Some actors even had better luck pushing their way into talkies than did many of their colleagues. Joan Crawford and Mickey Rooney both got their starts in silents, and let’s not forget Lillian Gish’s role in “The Night of the Hunter.”

Why people don’t know silent movies

Anita Page died in 2008. As the star of 1928’s “Our Dancing Daughters,” she was considered the last living silent film actor. Note from me: Well, not quite. Barbara Kent, for instance, just passed away this week (in October, 2011), but the point is still important.

There is simply no one left who participated in or remembers that era. A person born in 1927 when the genre hit its zenith and took a fatal nosedive would be 84 today.

Now, numerous generations have grown up without any awareness of silent film, and barely a soul would think of recommending one for a movie night at home.

This is assuming that watching a silent film at home would be easy. Many silent classics are bundled in strange box sets and do not have proper DVD distribution.

A handful of the titles streaming on Netflix, such as D.W. Griffith’s three-hour-plus “Intolerance,” include no background soundtrack at all, which not even a silent film should be without.

Options are limited to places like the IU Cinema, which just showed “Sunrise” with a piano accompanist on Sunday.
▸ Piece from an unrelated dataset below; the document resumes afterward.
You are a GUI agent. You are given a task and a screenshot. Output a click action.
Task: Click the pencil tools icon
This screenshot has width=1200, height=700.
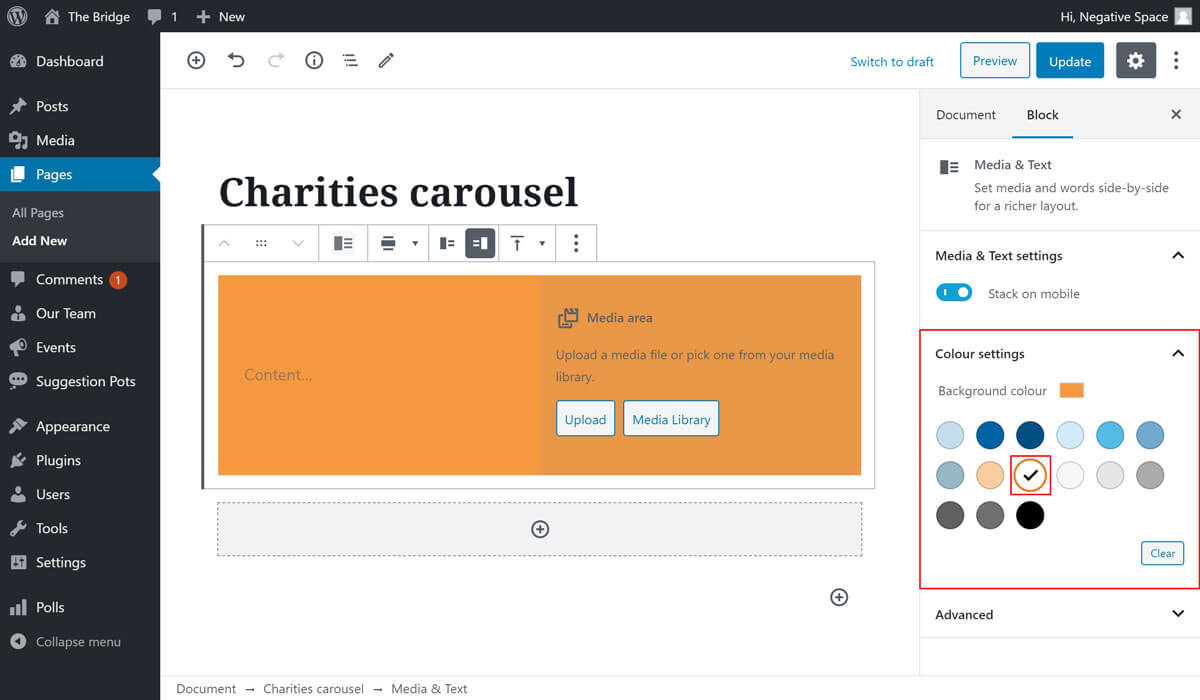coord(386,61)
This is the real way to watch a silent film, and a good place to start, but these opportunities are few and far between.

Silent films come back

My hope for silent films seeing a revival rests with “The Artist.”

Yes, a French filmmaker has gone all-out in making a black and white, silent motion picture. It was a critical darling at Cannes and is now making a lot of Oscar buzz.

The story is a loose adaptation of the end of the silent era as depicted in “Singin’ in the Rain,” and American audiences should recognize the likes of John Goodman and James Cromwell.

The Weinstein Brothers have purchased the film in hopes that it will sweep awards season and be a box office success.

What “The Artist” spells for me is amateur filmmakers on YouTube and elsewhere trying their hand at silent filmmaking. I’ve always found a tendency to go on a silent film bender after watching just one, and I expect others may do the same.

But if not these obvious changes, we may see more modern filmmakers attempting to tell stories the way silents once did.

Films that favor visuals over dialogue, such as “The Tree of Life” or “The American,” have been polarizing experiences for larger audiences, but many people love and cherish the silent montage in “Up” or whole chapters of “Wall-E.”

Silent films are not dead and gone. They’re not old, outdated, silly, inferior or unentertaining.

Just because they’re silent doesn’t mean they should go unheard.